# Exercise objective
Wherever the word "computer" shows up in the data, report the line it sits in.

(Stored data)
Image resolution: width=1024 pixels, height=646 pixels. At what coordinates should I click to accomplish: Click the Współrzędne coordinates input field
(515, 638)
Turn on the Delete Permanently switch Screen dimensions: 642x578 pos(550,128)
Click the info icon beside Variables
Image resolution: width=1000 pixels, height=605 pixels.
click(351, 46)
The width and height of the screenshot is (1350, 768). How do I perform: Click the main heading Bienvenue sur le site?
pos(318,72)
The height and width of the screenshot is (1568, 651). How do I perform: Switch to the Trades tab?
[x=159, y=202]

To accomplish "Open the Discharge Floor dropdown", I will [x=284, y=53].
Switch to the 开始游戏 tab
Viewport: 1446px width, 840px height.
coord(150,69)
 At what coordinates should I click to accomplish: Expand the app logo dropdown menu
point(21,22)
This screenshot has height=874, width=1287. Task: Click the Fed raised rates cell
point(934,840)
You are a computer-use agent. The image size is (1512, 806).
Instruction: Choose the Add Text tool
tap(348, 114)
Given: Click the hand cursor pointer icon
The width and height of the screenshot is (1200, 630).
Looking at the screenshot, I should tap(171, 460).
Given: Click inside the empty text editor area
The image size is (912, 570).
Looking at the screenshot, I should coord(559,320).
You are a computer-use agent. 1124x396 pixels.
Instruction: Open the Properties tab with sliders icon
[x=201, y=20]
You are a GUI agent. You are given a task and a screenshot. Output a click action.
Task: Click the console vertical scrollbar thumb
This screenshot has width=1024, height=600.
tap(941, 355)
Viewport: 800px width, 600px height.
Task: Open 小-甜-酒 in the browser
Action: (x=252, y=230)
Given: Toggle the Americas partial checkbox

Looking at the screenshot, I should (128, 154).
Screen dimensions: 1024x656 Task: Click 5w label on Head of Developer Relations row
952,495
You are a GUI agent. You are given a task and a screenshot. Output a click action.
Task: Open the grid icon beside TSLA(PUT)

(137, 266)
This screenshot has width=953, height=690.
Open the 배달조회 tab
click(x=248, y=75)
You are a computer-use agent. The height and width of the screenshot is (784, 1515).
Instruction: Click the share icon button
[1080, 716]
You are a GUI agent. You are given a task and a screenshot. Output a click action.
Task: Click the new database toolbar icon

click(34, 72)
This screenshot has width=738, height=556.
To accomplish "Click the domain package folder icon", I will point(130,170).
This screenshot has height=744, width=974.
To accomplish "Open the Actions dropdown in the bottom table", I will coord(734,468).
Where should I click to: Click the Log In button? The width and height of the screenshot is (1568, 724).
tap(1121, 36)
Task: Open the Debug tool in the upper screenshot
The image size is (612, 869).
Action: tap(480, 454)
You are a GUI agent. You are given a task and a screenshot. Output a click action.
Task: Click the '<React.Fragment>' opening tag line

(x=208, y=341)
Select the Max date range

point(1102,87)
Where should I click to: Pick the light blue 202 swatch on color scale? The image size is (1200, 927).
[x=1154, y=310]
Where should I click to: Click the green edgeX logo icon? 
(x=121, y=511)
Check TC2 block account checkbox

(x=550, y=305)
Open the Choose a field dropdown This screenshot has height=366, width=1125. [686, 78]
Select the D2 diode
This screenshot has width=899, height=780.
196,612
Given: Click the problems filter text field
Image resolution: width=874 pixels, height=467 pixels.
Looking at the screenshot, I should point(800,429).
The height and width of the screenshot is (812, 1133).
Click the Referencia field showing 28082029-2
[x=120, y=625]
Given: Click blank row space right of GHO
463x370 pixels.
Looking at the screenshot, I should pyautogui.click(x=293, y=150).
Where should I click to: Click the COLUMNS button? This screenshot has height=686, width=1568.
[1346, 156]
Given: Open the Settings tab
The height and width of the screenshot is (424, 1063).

# Response to the task
You are a computer-use agent. The image size is (1512, 806).
You are a computer-use agent. 1124x396 pixels.
You are a computer-use agent. The height and width of the screenshot is (784, 1515).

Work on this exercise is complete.